- What the task requires -
List every dollar amount that appears in the court passage about the trolley holdup.

- Document passage -
When the petitioner was arrested on the charge for which he is now serving his sentence, one James McMonegle was also arrested as McGinn's accomplice and both were indicted together. McMonegle pleaded nolo contendere.

The answer says: "It is perfectly evident from these facts that the relator's knowledge of court procedure was not new in 1931. It is also clear from the evidence in this case that these two defendants, McMonegle and McGlinn, about 1:30 of the morning of November 7, 1931, held up the operator of a one-man trolley at Richmond and Cumberland Streets, the end of the trolley line, boarding the trolley as though they were passengers. McMonegle had a gun. They immediately told the operator to 'stick 'em up'. They robbed him of $18 and 45 tokens. There was a passenger in the car, Anthony Hildebrand, who identified the defendants as being the ones who held up the operator. They were arrested two or three blocks from the holdup. A loaded 32 calibre revolver was found on McMonegle who had part of the money, $12.20, and the balance of the money, $5.60, was found upon McGlinn, a total of $17.80, and some of the tokens. The relator in his testimony stated that he was stopped and searched for five minutes before McMonegle was arrested, but this was denied in rebuttal by the officer who made the arrest."

- Information provided -

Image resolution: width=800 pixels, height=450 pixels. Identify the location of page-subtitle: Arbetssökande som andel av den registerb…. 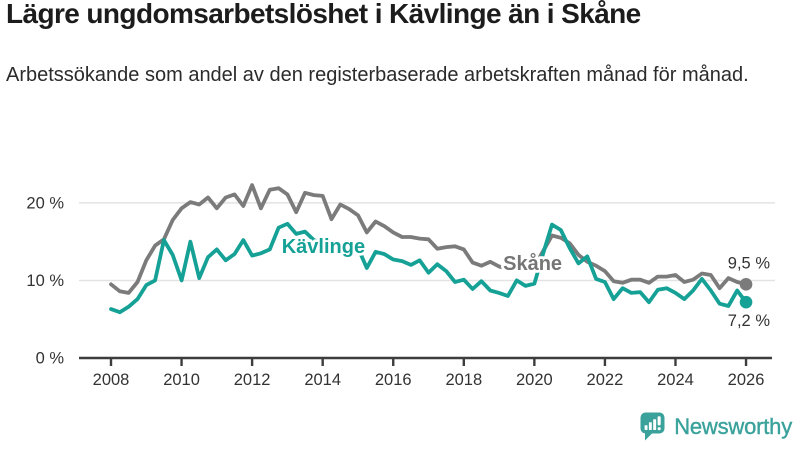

- Solution for this problem -
$18
$12.20
$5.60
$17.80